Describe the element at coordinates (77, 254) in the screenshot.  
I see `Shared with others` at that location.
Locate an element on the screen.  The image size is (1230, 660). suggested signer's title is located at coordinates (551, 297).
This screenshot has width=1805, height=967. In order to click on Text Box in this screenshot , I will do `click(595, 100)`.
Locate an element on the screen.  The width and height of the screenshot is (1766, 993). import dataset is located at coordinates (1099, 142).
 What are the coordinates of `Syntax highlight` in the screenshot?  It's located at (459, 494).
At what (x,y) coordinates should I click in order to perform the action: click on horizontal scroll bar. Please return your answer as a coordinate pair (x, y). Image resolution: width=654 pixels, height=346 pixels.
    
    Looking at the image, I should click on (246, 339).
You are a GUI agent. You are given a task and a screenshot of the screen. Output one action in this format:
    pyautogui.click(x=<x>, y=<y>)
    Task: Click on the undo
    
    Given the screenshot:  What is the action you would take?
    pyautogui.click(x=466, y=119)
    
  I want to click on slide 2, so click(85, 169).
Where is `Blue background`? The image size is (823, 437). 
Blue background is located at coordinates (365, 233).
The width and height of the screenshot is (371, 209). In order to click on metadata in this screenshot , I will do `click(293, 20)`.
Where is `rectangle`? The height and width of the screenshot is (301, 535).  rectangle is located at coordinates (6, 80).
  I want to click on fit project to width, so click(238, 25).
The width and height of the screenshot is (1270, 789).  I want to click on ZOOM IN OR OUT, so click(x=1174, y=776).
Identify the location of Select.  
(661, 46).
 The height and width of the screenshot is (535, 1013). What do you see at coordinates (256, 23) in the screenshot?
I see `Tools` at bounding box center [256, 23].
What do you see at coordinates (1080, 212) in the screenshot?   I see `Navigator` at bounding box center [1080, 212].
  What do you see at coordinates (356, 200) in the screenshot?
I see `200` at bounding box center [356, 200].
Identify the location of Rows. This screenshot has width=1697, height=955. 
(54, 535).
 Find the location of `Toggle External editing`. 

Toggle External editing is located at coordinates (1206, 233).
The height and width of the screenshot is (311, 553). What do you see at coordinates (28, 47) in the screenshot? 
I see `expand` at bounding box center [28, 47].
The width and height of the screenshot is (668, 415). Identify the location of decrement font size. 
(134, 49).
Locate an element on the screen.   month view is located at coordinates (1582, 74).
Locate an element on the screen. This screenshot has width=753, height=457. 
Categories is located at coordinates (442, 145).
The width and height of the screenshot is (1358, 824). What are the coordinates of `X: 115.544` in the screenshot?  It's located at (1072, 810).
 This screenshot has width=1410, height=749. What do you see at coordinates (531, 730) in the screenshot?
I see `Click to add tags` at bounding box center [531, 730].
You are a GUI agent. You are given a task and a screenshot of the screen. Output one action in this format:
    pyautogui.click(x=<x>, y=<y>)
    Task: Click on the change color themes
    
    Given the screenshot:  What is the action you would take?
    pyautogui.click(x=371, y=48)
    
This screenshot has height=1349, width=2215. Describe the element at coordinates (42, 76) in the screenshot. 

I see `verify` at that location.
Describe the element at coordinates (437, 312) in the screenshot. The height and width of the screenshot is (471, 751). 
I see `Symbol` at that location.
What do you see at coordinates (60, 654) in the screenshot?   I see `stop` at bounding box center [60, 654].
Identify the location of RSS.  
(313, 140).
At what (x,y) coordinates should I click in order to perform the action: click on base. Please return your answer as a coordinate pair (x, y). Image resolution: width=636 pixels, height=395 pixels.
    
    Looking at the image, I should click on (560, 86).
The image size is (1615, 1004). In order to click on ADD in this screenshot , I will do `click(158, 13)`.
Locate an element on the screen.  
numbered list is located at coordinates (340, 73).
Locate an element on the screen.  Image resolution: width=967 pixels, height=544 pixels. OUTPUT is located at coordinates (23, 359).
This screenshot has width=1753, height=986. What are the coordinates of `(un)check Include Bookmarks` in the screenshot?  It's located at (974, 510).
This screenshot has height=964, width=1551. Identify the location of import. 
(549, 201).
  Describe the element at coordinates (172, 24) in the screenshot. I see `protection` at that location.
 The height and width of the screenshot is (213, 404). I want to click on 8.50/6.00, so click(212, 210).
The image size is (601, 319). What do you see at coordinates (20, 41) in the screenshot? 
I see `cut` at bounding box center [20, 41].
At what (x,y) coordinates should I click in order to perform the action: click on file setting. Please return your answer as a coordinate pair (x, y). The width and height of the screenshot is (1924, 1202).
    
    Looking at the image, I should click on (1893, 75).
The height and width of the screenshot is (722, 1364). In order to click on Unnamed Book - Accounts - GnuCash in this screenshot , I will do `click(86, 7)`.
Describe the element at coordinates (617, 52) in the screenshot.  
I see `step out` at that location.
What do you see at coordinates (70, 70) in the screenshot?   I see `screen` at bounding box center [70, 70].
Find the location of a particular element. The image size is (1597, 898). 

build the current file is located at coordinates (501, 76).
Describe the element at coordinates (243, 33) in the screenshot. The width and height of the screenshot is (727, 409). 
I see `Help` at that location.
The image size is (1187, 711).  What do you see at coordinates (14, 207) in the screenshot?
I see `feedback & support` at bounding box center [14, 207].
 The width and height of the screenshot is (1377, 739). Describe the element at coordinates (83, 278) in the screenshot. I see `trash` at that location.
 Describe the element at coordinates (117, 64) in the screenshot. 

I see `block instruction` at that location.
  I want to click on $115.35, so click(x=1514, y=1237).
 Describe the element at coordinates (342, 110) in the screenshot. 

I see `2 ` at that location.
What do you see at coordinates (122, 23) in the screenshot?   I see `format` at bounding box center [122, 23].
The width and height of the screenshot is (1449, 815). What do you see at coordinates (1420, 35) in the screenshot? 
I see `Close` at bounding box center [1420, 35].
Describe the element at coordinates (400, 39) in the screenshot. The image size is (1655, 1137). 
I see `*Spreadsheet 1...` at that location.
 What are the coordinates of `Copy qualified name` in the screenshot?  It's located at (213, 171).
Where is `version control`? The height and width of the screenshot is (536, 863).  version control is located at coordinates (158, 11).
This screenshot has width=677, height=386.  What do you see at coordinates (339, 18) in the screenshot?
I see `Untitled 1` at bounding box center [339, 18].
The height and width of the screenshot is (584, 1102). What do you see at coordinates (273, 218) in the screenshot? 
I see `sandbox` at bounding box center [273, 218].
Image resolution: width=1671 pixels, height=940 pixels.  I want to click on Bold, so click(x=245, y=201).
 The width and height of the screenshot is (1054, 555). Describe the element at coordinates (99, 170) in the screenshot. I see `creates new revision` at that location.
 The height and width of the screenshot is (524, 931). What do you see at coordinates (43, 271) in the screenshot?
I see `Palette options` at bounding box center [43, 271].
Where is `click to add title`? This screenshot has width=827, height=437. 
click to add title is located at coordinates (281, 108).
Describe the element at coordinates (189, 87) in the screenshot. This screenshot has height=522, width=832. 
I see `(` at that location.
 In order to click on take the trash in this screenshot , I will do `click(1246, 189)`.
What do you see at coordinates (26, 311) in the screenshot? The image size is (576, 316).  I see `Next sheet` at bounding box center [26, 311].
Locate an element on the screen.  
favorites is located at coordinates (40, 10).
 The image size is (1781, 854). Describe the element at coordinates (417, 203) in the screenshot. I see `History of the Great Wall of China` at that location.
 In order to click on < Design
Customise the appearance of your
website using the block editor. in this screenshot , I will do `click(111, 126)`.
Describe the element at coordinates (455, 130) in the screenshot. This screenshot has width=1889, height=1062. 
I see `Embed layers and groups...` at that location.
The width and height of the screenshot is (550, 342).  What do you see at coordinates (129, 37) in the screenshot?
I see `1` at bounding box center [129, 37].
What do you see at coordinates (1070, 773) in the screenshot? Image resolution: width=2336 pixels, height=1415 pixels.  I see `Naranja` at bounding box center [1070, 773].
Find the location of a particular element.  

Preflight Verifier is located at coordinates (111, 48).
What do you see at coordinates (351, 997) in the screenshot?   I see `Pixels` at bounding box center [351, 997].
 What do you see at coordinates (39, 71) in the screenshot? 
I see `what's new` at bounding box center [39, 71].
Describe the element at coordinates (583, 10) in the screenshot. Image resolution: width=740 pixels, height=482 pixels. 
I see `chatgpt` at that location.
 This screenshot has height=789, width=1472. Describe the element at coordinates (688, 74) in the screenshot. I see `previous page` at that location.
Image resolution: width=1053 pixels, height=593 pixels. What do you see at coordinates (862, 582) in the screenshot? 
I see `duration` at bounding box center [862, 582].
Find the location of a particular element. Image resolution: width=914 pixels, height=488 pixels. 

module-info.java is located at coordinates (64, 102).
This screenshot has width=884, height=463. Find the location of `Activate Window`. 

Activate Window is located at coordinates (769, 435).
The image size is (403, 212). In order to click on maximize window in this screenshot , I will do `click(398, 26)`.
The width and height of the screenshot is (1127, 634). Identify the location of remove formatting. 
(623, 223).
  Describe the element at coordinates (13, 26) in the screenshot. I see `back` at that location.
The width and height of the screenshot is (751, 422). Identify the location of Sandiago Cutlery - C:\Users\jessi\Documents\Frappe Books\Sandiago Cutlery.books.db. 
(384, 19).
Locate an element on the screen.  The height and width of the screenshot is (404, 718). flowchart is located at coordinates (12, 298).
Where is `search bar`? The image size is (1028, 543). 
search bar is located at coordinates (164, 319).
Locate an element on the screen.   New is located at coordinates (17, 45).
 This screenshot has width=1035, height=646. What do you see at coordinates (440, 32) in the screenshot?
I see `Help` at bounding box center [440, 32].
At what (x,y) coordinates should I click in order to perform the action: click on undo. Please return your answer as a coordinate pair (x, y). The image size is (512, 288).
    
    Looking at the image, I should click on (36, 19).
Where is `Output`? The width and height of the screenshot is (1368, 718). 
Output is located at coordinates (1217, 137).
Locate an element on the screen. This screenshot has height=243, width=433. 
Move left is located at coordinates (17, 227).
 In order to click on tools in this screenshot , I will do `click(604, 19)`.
━━━
Convert the items, from the first line through the line containing "I want to click on slide", into a Markdown table with two columns, Row and Text, giving each line its own row number, and leave out blank lines.

Result of this exercise -
| Row | Text |
|---|---|
| 1 | Describe the element at coordinates (77, 254) in the screenshot.   |
| 2 | I see `Shared with others` at that location. |
| 3 | Locate an element on the screen.  The image size is (1230, 660). suggested signer's title is located at coordinates (551, 297). |
| 4 | This screenshot has width=1805, height=967. In order to click on Text Box in this screenshot , I will do `click(595, 100)`. |
| 5 | Locate an element on the screen.  The width and height of the screenshot is (1766, 993). import dataset is located at coordinates (1099, 142). |
| 6 |  What are the coordinates of `Syntax highlight` in the screenshot?  It's located at (459, 494). |
| 7 | At what (x,y) coordinates should I click in order to perform the action: click on horizontal scroll bar. Please return your answer as a coordinate pair (x, y). Image resolution: width=654 pixels, height=346 pixels. |
| 8 |     Looking at the image, I should click on (246, 339). |
| 9 | You are a GUI agent. You are given a task and a screenshot of the screen. Output one action in this format: |
| 10 |     pyautogui.click(x=<x>, y=<y>) |
| 11 |     Task: Click on the undo |
| 12 |     Given the screenshot:  What is the action you would take? |
| 13 |     pyautogui.click(x=466, y=119) |
| 14 |   I want to click on slide 2, so click(85, 169). |